─── EXCERPT PROVIDED

Nato is set to take up its first official role in Afghanistan by providing support for the international security assistance force (Isaf) in Kabul, senior alliance sources said yesterday.
Next week’s Prague summit, billed as the launchpad for Nato’s most radical transformation ever, will also extend the transatlantic alliance’s peacekeeping mission in Macedonia because the EU has failed to agree how to do it.
Both steps, revealed by a senior Nato official in Brussels, underline that the alliance is busy and relevant to transatlantic security, after a year of reports that it had disappeared from view because of its marginal role in the US-led war on terrorism.
It has also emerged that China approached Nato last month to ask for a security dialogue — a sure sign that Beijing at least is taking the alliance’s global role seriously. Nato forged a new relationship with Russia earlier this year.
Prague was originally billed as the enlargement summit because it is taking in seven eastern European members, but the message now is that new equipment and new missions are set to transform it.
Combating terrorism and weapons of mass destruction and the launch of a 20 000-strong ”response force” will be the main items, alongside an effort to enhance capabilities and thus narrow the gap between the US and its European allies.
Iraq is also certain to figure prominently in exchanges between President George Bush and fellow leaders in the Czech capital, though there will be no decisions on military planning as long as UN weapons inspections are proceeding smoothly.
But the support role for Nato in Afghanistan suggests that something similar could eventually happen in Iraq. Nato’s military headquarters at Mons in Belgium will put together a force for Isaf’s next six-month mandate in the Kabul area and provide planning, strategic airlift, logistics, communication and intelligence support. It will be led by the German and Dutch troops who are to replace the current Turkish command.

──────

**STATED PROBLEM**
In the article on Nato's Prague summit, whose troops will lead the force for Isaf's next six-month mandate in the Kabul area?

─── INFORMATION SUPPLIED

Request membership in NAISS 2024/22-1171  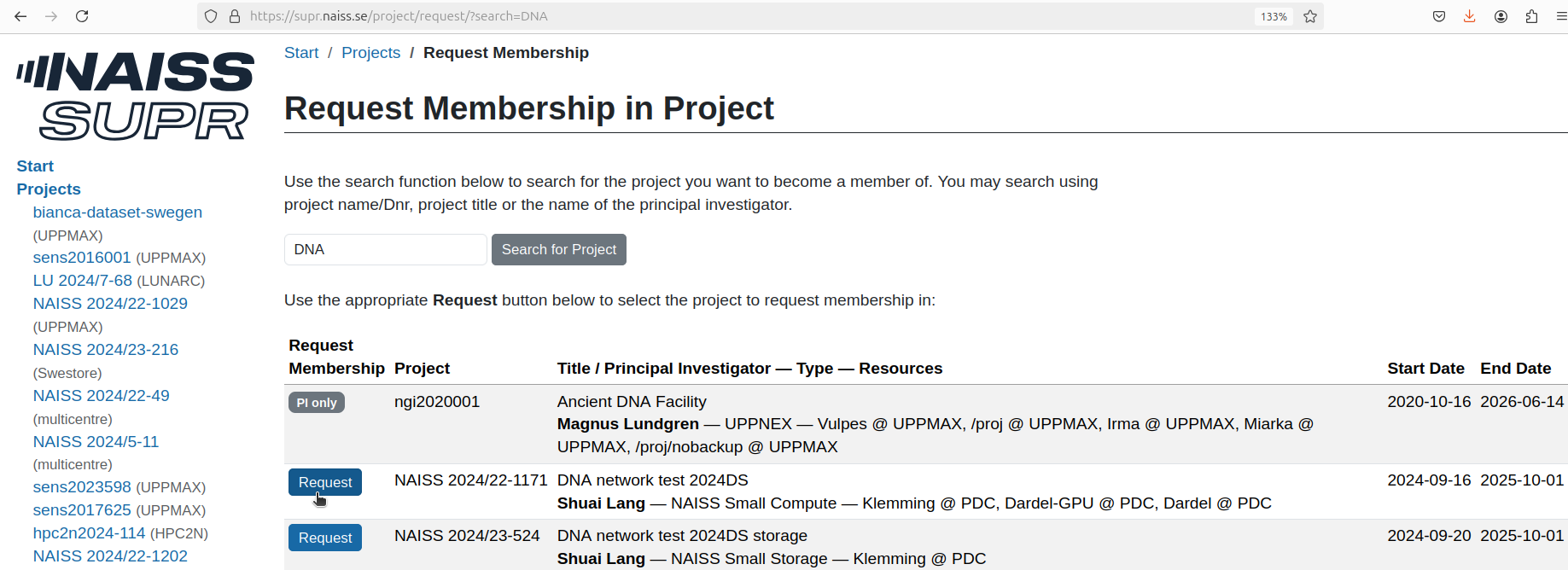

──────

**WRITTEN SOLUTION**
German and Dutch troops will lead it.